Marcin 'Qrczak' Kowalczyk
Tue, 23 Oct 2001 16:00:03 +0000 (UTC)

Tue, 23 Oct 2001 08:00:34 -0700, Jeffrey R Lewis <> pisze:

> The best solution is to find a good way to eliminate the DMR.

Separating syntaxes of function definition and pattern binding would
have the right effect IMHO, but it's a radical change which breaks
compatibility and customs.

As we are at it, perhaps there should be a way to write strict pattern
bindings in let.
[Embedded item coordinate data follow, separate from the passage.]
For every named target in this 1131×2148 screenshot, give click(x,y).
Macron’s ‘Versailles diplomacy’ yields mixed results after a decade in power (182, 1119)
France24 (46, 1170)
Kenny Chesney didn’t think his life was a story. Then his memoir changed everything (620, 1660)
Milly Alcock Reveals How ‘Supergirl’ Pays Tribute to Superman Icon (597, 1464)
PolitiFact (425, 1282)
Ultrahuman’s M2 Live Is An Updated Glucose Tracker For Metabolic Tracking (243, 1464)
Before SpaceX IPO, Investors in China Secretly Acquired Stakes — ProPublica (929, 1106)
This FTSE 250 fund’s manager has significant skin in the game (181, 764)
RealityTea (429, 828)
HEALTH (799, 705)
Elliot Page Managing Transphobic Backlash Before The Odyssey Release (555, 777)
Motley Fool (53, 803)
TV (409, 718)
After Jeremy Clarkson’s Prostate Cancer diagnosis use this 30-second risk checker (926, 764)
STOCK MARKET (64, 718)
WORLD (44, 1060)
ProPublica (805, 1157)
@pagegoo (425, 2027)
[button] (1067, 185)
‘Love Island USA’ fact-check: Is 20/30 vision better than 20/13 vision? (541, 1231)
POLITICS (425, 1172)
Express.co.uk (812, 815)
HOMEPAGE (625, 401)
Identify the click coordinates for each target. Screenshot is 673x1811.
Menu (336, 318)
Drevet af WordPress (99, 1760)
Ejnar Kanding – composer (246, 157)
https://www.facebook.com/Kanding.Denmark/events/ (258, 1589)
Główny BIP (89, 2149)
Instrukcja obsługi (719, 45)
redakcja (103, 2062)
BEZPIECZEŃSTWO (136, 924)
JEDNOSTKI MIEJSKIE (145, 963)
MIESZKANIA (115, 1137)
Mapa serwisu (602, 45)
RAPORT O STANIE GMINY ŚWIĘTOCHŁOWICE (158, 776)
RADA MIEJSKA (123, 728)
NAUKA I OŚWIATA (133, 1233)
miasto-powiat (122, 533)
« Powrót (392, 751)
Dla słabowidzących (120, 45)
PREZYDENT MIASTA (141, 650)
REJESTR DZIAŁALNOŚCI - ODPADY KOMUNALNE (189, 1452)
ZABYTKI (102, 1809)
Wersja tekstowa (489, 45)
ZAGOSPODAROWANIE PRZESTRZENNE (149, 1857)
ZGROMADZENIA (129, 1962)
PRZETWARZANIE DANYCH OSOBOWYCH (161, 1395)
I recently wrote this:

... some previous cases omitted ...
escape (x:xs) = '\\':digit d2:digit d1:digit d0:escape xs
    n         = ord x
    (d21, d0) = n `quotRem` 10
    (d2, d1)  = d21 `quotRem` 10
    digit d   = chr (ord '0'+d)

Laziness is completely unnecessary here, but GHC is not able to
optimize it out (even though it has the right to do so; previous
cases did evaluate x, and there is no division by zero nor out of
range argument of chr).

I'm not against lazy 'let' in general. I often write a large bunch of
equations in 'where', letting the compiler solve dependencies. Making
all tuple unpacking strict would be silly. There is no perfect

Adding '$!' or 'seq' here would make it ugly. I would like to seq
not just d2,d1,d0 but digits converted to Char, so I would have to
introduce three extra variables.

In fact I would like to perform the computation which allocates the
room for four list cells along with their Char objects in one go,
and then computes and spreads all digits without further allocation.
Only laziness for the final 'escape xs' is practical in this case.
So it's like I want the first three (:) to be strict in both arguments
and the last (:) to be strict in the first argument. Can't be written
nicely in Haskell.

What is the most readable way to eliminate all laziness here except
final 'escape xs' in the current Haskell? What would have to be
changed in the language to improve it?